▶ [ABOUT THIS EXERCISE]
Start at the line below containing "Annuler les filtres (90, 705)" and stop at the line containing "Catálogo de inmuebles (1016, 112)". Repeat every line of that stretch exactly, and nothing outside it.
──────── RECORDS FOR THE TASK
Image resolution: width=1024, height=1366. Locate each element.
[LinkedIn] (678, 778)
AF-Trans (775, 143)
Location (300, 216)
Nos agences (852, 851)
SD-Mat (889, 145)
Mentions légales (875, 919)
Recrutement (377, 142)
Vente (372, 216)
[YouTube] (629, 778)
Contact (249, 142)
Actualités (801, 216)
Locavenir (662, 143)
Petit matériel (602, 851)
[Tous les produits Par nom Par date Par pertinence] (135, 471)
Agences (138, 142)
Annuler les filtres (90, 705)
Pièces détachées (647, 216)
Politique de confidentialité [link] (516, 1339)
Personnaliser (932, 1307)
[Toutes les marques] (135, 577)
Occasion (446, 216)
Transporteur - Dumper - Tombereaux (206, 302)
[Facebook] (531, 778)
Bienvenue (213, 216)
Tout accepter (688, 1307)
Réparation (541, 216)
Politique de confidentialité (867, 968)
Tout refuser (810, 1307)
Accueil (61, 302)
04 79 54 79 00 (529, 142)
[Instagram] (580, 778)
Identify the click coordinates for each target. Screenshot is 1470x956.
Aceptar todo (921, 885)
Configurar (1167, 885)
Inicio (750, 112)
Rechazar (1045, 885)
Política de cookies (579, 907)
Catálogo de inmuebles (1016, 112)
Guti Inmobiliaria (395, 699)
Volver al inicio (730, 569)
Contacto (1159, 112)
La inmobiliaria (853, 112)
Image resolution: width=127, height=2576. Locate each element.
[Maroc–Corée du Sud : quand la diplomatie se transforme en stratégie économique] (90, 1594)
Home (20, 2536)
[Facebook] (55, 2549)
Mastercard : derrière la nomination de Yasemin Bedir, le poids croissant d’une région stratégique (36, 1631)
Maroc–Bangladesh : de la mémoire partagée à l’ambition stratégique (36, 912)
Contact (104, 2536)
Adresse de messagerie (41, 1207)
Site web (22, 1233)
────────────────
▶ [SOLUTION BELOW]
Annuler les filtres (90, 705)
Pièces détachées (647, 216)
Politique de confidentialité [link] (516, 1339)
Personnaliser (932, 1307)
[Toutes les marques] (135, 577)
Occasion (446, 216)
Transporteur - Dumper - Tombereaux (206, 302)
[Facebook] (531, 778)
Bienvenue (213, 216)
Tout accepter (688, 1307)
Réparation (541, 216)
Politique de confidentialité (867, 968)
Tout refuser (810, 1307)
Accueil (61, 302)
04 79 54 79 00 (529, 142)
[Instagram] (580, 778)
Identify the click coordinates for each target. Screenshot is 1470x956.
Aceptar todo (921, 885)
Configurar (1167, 885)
Inicio (750, 112)
Rechazar (1045, 885)
Política de cookies (579, 907)
Catálogo de inmuebles (1016, 112)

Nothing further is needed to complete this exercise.